When a question is asked, the agent searches the relevant sources and very quickly finds those text passages that are suited to answering it. These are far more complex search strategies than a simple full-text search. By evaluating context, the semantic proximity between terms, the agent finds the right passages even with synonyms or related topics. What is decisive is that we continuously improve this system and regularly check whether the agent is delivering correct results.
Live Demo: Transparency and Traceability
During the webinar I showed in a live demo how an AI agent works in a question-and-answer scenario. Participants could see that the agent goes through several intermediate steps with each question. It checks whether it is responsible for the question at hand, searches for relevant text passages, filters them and only generates an answer at the end.
We also demonstrated that all sub-steps can be viewed in the agent logbook, for example which documents or passages the agent used as a source for its answer. This transparency gives users confidence, because they can trace when needed why an answer was formulated in a particular way.
Outlook and Own Use Cases
At the end of the webinar Stefan asked me which AI agents we use internally ourselves. I told him about a so-called wiki agent we developed that can access our company-specific guidelines and our intranet. Employees looking for specific HR regulations or IT policies no longer have to manually search multiple platforms.

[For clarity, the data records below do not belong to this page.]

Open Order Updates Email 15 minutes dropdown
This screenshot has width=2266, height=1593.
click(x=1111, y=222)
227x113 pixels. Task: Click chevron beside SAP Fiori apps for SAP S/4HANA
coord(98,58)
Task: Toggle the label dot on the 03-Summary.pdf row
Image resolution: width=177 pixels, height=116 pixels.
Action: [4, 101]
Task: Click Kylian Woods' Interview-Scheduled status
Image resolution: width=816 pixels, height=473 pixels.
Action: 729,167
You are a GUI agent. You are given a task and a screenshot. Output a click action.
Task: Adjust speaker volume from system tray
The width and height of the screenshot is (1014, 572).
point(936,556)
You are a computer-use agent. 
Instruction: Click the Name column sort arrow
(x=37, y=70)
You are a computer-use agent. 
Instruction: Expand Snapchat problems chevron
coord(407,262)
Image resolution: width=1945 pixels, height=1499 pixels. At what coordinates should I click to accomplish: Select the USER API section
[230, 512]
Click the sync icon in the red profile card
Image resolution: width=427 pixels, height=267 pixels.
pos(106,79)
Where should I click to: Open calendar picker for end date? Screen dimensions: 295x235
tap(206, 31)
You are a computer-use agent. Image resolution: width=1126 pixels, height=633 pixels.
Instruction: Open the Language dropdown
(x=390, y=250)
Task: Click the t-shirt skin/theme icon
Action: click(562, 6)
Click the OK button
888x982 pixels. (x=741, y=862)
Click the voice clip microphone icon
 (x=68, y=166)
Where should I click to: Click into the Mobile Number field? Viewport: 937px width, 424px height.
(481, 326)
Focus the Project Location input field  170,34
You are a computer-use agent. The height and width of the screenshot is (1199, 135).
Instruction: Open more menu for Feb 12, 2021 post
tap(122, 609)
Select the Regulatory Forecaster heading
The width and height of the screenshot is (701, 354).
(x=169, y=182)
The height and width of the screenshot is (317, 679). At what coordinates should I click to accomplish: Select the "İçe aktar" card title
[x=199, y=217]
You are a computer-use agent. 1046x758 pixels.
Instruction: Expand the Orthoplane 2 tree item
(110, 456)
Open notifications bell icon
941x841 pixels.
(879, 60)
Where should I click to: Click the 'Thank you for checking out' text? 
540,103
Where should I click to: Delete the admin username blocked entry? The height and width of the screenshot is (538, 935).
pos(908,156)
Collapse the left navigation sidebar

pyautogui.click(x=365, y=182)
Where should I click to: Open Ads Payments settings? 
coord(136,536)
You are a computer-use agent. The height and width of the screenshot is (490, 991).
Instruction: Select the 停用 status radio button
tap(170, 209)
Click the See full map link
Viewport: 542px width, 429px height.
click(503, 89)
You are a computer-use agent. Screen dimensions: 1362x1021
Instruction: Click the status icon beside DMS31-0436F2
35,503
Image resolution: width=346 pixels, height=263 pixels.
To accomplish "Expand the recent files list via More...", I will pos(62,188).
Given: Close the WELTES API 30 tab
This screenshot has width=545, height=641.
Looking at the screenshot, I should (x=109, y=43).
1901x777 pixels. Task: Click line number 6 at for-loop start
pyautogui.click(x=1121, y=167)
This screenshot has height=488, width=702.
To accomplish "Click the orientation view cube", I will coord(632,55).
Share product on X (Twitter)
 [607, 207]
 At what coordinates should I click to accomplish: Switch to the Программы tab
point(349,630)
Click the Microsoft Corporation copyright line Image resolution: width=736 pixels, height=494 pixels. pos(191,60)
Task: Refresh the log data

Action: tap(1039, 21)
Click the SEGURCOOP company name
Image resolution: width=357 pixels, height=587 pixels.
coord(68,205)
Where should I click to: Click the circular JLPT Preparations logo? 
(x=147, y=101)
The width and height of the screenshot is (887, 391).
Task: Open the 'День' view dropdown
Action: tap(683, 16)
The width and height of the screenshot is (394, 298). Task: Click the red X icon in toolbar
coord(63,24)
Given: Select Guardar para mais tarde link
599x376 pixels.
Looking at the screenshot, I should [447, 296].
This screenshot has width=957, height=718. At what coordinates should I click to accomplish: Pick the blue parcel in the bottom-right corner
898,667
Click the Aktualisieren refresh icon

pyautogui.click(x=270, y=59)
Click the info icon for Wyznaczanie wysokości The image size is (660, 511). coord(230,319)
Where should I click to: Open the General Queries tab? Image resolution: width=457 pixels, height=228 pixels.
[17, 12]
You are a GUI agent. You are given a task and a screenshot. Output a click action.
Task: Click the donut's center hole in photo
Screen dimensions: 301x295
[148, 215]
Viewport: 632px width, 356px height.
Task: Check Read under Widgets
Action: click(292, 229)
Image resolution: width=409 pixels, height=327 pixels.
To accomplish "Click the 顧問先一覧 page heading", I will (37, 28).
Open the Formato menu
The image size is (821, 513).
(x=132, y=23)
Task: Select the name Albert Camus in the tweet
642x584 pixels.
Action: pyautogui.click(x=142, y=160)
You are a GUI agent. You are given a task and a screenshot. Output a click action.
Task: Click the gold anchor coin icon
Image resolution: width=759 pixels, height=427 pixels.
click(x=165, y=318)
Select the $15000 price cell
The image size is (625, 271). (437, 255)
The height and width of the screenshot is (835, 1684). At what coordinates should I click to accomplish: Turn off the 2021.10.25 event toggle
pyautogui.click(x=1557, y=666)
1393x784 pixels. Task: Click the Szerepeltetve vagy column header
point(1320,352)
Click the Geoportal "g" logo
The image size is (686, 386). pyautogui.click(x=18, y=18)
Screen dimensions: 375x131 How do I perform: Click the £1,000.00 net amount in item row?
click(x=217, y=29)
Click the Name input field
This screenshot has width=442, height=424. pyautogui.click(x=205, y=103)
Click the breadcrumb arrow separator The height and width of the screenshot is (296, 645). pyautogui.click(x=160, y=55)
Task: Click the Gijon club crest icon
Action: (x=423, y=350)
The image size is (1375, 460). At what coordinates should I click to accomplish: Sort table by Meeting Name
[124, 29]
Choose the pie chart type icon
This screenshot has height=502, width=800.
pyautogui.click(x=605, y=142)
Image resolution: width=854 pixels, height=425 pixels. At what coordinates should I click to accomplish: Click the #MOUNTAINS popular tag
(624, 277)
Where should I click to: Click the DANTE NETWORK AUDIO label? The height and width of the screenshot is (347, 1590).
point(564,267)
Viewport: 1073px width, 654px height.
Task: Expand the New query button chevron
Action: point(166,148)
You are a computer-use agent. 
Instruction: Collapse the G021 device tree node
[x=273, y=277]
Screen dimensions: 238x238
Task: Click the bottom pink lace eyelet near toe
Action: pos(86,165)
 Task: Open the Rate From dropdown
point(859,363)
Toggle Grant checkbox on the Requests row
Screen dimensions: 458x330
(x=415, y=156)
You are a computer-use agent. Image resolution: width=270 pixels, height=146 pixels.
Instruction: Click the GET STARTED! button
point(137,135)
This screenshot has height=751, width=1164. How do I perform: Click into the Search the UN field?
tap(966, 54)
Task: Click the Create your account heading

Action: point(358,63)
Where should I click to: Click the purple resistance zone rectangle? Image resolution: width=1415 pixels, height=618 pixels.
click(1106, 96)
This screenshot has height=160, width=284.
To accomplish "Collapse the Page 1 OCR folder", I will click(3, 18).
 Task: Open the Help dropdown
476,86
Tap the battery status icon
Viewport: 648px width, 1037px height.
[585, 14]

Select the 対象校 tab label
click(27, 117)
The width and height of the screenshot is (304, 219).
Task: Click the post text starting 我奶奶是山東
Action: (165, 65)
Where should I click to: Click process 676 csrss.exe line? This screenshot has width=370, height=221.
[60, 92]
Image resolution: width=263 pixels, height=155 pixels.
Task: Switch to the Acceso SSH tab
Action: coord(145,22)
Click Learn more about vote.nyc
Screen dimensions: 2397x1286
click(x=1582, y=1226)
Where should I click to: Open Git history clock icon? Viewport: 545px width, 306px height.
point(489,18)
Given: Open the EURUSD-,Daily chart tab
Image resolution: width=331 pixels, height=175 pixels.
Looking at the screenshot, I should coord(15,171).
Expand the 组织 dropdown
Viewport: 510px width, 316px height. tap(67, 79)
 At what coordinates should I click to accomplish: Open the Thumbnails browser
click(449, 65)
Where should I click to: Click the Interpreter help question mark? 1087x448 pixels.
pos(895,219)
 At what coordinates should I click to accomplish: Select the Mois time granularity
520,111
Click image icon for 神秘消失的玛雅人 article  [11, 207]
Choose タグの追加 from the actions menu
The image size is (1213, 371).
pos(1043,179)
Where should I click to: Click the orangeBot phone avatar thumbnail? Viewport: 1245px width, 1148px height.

Beyond that, we support teams with the creation of project descriptions by having an agent automatically collect the relevant key data and insert it sensibly into a document. In addition, we have an agent that bundles internal AI knowledge. It answers colleagues' questions before those questions reach us as AI developers.
"We see in practice that many questions concentrate on a small core of company knowledge. That is exactly where it is particularly worthwhile to create a cross-departmental, central point of contact with AI agents."
I assured participants that we will continue to expand this principle in future, for example with agents that automate ordering processes or ease the creation of documentation entries in complex projects.
Stefan concluded by pointing to the Swiss AI Impact Report, which we would be publishing shortly. In it we evaluate a study we conducted on AI use cases in Swiss organisations. We want to share our findings in a future webinar and show which experiences Swiss companies have already had with generative AI.
Conclusion
I have the impression that the evening was an eye-opener for many participants. We were able to illustrate clearly that generative AI systems are already far more than simple chatbots. AI agents can address concrete operational challenges that reach deep into everyday business. Above all, I emphasised the importance of transparency. Only when it is clear how an agent arrives at its recommendations are organisations willing to hand over responsibility to such autonomous systems.
For me personally it remains clear that AI agents are only as smart as the knowledge made accessible to them. In collaboration with clients, however, we experience how quickly the full potential unfolds when the right information is provided and the right role and security concepts are defined. It is precisely this combination of technical innovation and thoughtful integration into existing operational processes that fascinates me.